In today’s episode of “Whatever Doesn’t Kill You Makes You Stronger”: Insurance + PBM vs. Me
I’ve learned that a lot of people don’t actually know what a PBM is. It stands for Pharmacy Benefits Manager—the middleman between insurance companies and patients that’s supposed to keep drug prices low (spoiler: they don’t) and make private insurance more affordable. It’s a multi-billion-dollar industry that neither produces nor sells a product. Instead, PBMs exist as red-tape gatekeepers with minimal government oversight. They’re also known to make life with a chronic illness significantly harder.
I recently moved 1.5 hours away from my rheumatologist to help care for my mom, who is struggling with COPD. If you know my history, you’ll remember that I lost my dad in the early stages of COVID. He died alone, and I will never let that happen to my mom.
That said, I planned to keep my rheumatologist because my ultimate goal is to return to the Philadelphia area eventually. Driving to her after work (I still work in the Philly area) was no problem… until I got sick.

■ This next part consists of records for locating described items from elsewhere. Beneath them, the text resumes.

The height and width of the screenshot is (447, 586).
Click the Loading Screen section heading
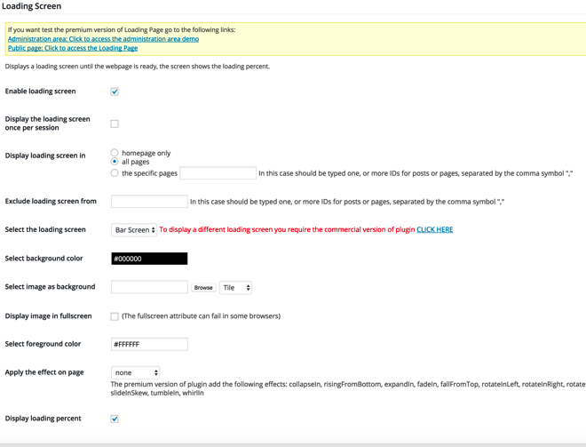pyautogui.click(x=32, y=6)
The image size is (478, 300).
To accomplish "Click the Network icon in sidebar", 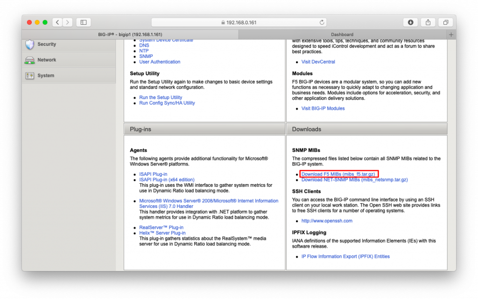I will click(29, 60).

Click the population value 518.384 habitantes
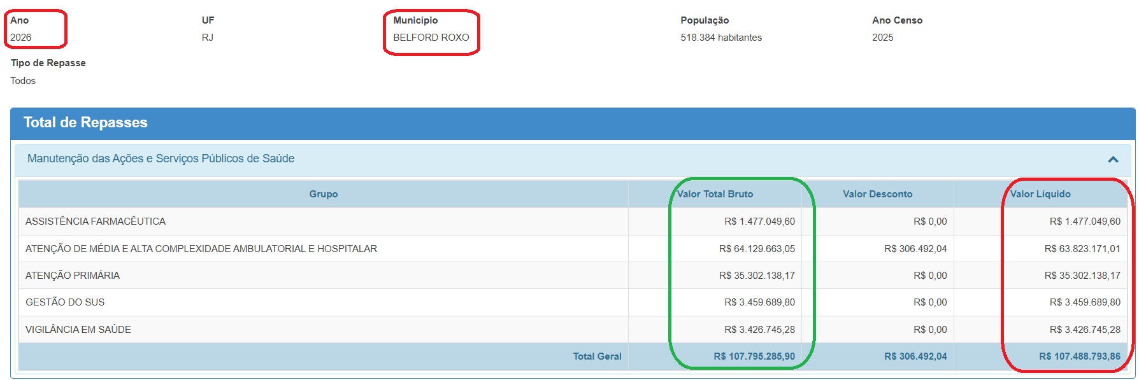pyautogui.click(x=721, y=38)
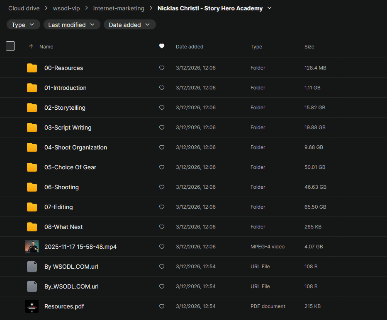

I’m now on a medical sabbatical—a type of leave where I receive significantly reduced pay but keep my retirement and full medical benefits. In my opinion, the benefits outweighed the financial hit. When I got sick on September 1, I had no idea what I was up against. Honestly, I’m still not 100% sure, but I’m working hard to figure it out.
What I have learned is that my body has developed antibodies to my current biologic, making it essentially useless. Recent tests show inflammation not only in my joints but in some internal organs as well. RA is running through my body like the Christmas Express Train—just without the hot chocolate and the dancing waiters. It is, however, trampling everything in its path and making me weak.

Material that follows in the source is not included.